The latest proposal on what to do with Fannie Mae (FNMA) and Freddie Mac (FMCC) was recently released, but it omitted one key aspect of the equation: shareholders.
The report on government-sponsored entity (GSE) reform was written by a team of writers who suggested merging Fannie and Freddie into a single government corporation, called the National Mortgage Reinsurance Corp. (NMRC), which would perform the same functions the two perform today. There also would be an explicit government guarantee on mortgage-backed securities funded by "guarantee fees" charged by NMRC. Also, all "noncatastrophic credit risk" would be pushed into the private market.
As for what would happen to current Fannie and Freddie shareholders, the authors admit the new model so far has not figured out how to address them.
Fannie and Freddie have been under conservatorship since 2008. At the time, the government received warrants to acquire nearly 80% of the companies' common stock and also acquired senior preferred shares, which paid a 10% dividend. In 2012, the terms of the agreement were changed. Instead of paying a 10% dividend, Fannie and Freddie were required to pay nearly all of their profits to the U.S. Treasury, in what has been called the "net worth sweep."

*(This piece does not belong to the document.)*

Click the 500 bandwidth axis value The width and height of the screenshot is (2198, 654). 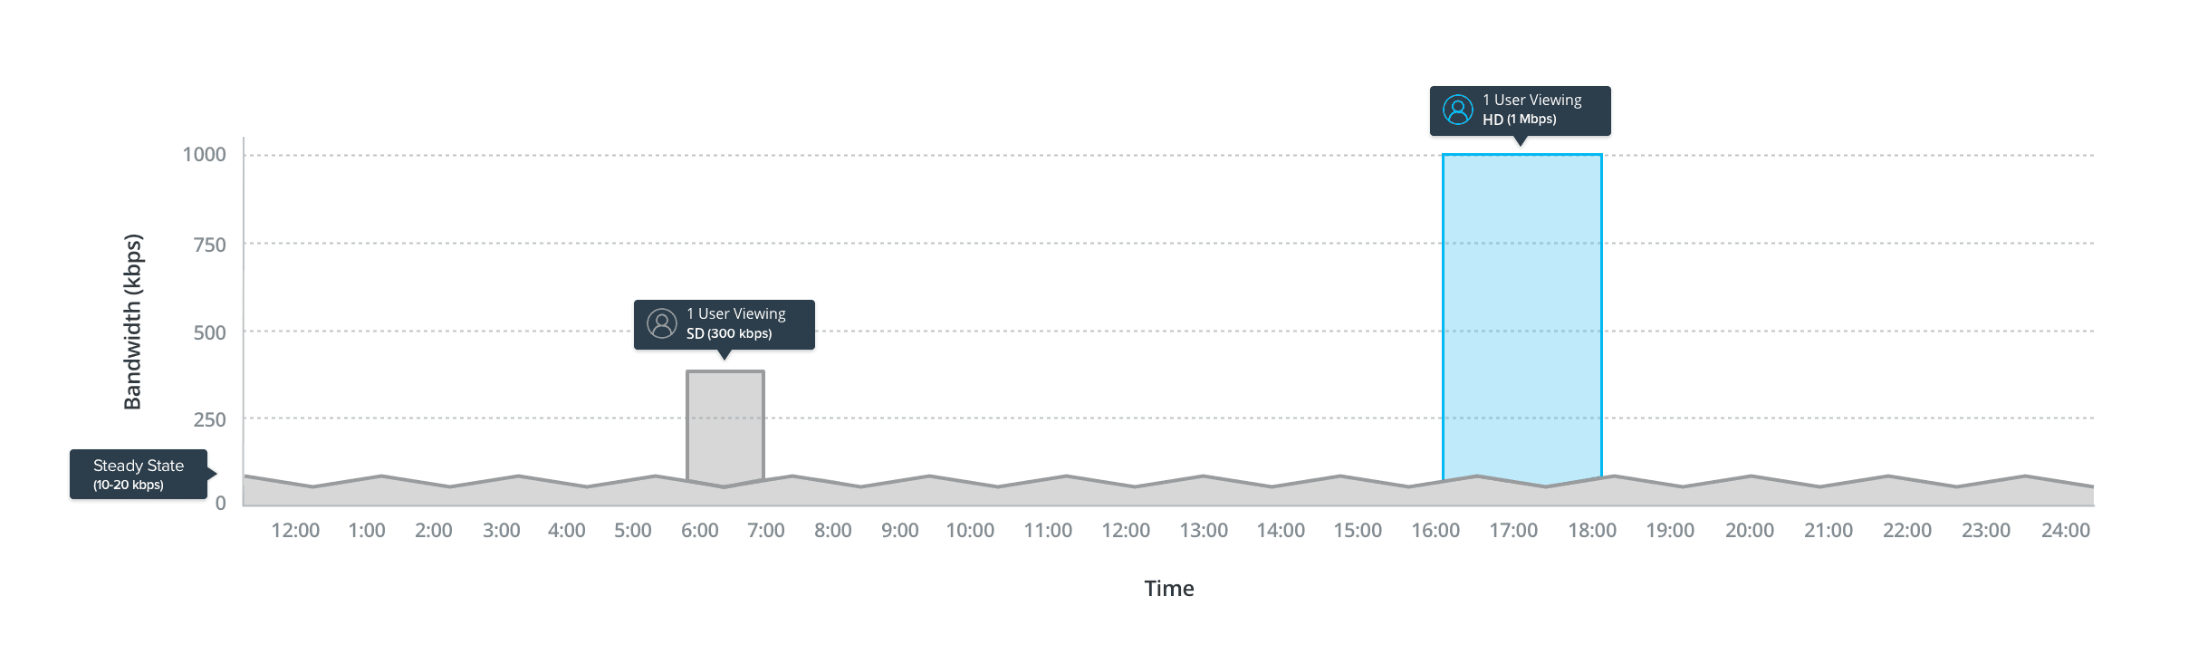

Since then, several investors in Fannie and Freddie, including Fairholme Funds and Bill Ackman's Pershing Square, have filed lawsuits against the government for the expropriation of investor property.
It is not yet clear whether investors would receive anything if this proposal was adopted.
"What [investors] want to know is, what do they get, will they be completely wiped out or is there some residual amount of money -- similar to the AIG deal -- that would allow them to walk with some money for what they own," Richard Bove of Rafferty Capital Markets said in a phone interview with Real Money. "This proposal doesn't mention it at all."
Bove also mentioned that private markets may have some hesitancy investing in NMRC, given how Fannie and Freddie shareholders have been recently treated.
There have been several recommendations on how to reform Fannie and Freddie -- especially on Twitter -- however, few of the suggestions come from a team with as much clout as the authors of last week's paper. Perhaps that is why the omission of what would happen to existing shareholders is so glaring.
The proposal was written by: Jim Parrott, a former senior advisor on the National Economic Council; Lewis Ranieri, who has been considered the "father of the securitized mortgage market"; Gene Sparling, former director of the National Economic Council; Mark Zandi, chief economist of Moody's Analytics; and Barry Zigas, director of housing policy at Consumer Federation of America.
While the paper may offer a path for how GSEs can operate in the future, the past must still be dealt with.